Non-exhaustive list of video games mentioned:
- Neo Cab
- Surgeon Simulator 2
- The Witcher 3: Wild Hunt
Amid the listlessness and trauma of summer 2020, I became a monster hunter. I’ve now spent a lot of time as Geralt in The Witcher 3: Wild Hunt, a game that came out six long years ago—before the Trump administration, and before the unique misery of our pandemic year. It’s been an escape, even though a lot of the gameplay is completing rote fetch quests, which are so named because you have to fetch things to advance the narrative. After my day job’s done, I log on and do what sometimes feels like more work. Lately, I’ve been trying to figure out why.
As it was changing the rest of our lives, the pandemic upended work. Millions across the country were laid off. Small businesses began closing en masse; everyone left was quickly classified as either nonessential or essential, and on that basis made to work either at home or at one of the few businesses still open. I’ve been fortunate enough to be part of the former group, and in the beginning I was confident not too much would change. I’m a writer, after all.
I was wrong. Work had become virtual, but I’d failed to account for the fact that everything else had been put online as well—suddenly, there was no offline. After a couple of months of distancing and isolation, I lost the ability to prioritize, and everything attained the same importance. I began to do things from my desk that I would otherwise have done outside my house—from drinks with friends to television appearances—and my life started to feel more like a video game. Suddenly, I wasn’t sure if I was its protagonist.
Life now feels like it’s been divided into two periods: work and not work. Gaming has helped me pass the otherwise undifferentiated time, and it’s also made me realize just how much work you can do while you’re presumably setting out to have fun. I don’t mean fictional professions, though I’ve been chasing bounties in The Witcher 3: Wild Hunt, driving passengers around the strange city of Los Ojos in Neo Cab, and performing bad surgeries in Surgeon Simulator 2. What I mean is that I choose to spend a lot of my limited time on this planet playing games, many of which involve nothing more than completing fictional tasks for fictional people.
For some reason, these tasks feel like they matter. I think it’s partially because games are designed to be fun. The more I think about it, though, the more I think it’s because it feels like there’s a direct relationship between the things I have to do and the rewards I accrue for doing them. Real life isn’t fully gamified yet, which is to say that if I have to go to the post office to pick up some stamps, it still feels like an imposition.
The complaint is small but points to something larger. In games you get to be the protagonist; nothing happens without your involvement, which means your labor is inherently valuable. There’s also generally a direct relationship between task and reward. Real life isn’t like that. But the stakes are lower in video games—you’re not going to starve in real life if you don’t collect a power moon in Super Mario Odyssey. Games are closed systems, which means nobody is turning your labor inside them into their profit. There is a direct relationship between your work, your pay, and your value, something that’s become increasingly elusive as the gig-ification of real life continues.

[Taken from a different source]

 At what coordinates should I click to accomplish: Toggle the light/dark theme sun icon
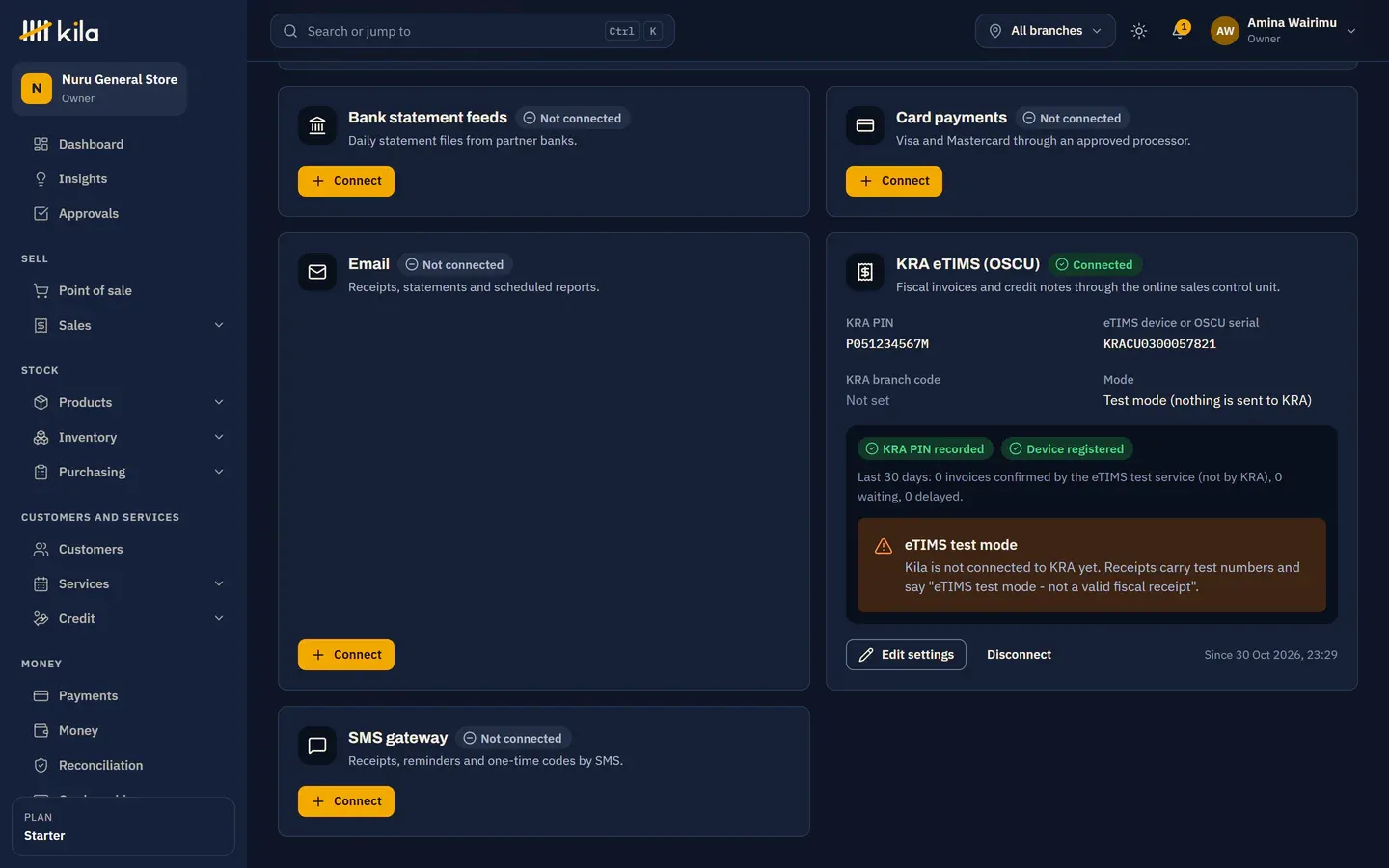tap(1139, 31)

Outside the virtual world, labor feels like it’s been stripped of its value. Employment is increasingly governed by mysterious processes and executives who generally do not share the concerns of their employees. And the pandemic has changed what a job means. It’s a lifeline, obviously, but if you’re nonessential, it’s harder to justify doing work at all; it’s hard to care about making widgets while thousands of people are dying every day. And yet the stock market continues to rise.
“Huge swathes of people, in Europe and North America in particular, spend their entire working lives performing tasks they secretly believe do not really need to be performed,” writes the late, brilliant David Graeber, summarizing the situation in his seminal essay “On the Phenomenon of Bullshit Jobs: A Work Rant.” “The moral and spiritual damage that comes from this situation is profound,” he continues. “It is a scar across our collective soul.”
The genius of his essay is in pointing out what should be obvious, and what feels even more obvious when you read it. “How can one even begin to speak of dignity in labour when one secretly feels one’s job should not exist? How can it not create a sense of deep rage and resentment,” he writes.
And this, I think, is the key. Games give players the feeling that their labor is valuable, that their contributions to the world are important and meaningful. This feeling doesn’t happen very often in real-life work, where most of the time you’re more of a non-playable character than a protagonist.
A protagonist has agency in their own life. Employment, at least in America, is designed to take away agency; the lack of a social safety net and a robust welfare state mean you are always one catastrophe away from losing whatever you’ve worked to build, which makes work far more important than it should be. In America, your job is your identity, your lifeline, and your purpose—unless you’re part of this country’s ruling class, in which case your work is immaterial. If labor were valued more highly, life might look a little more like a game. One that any player might win.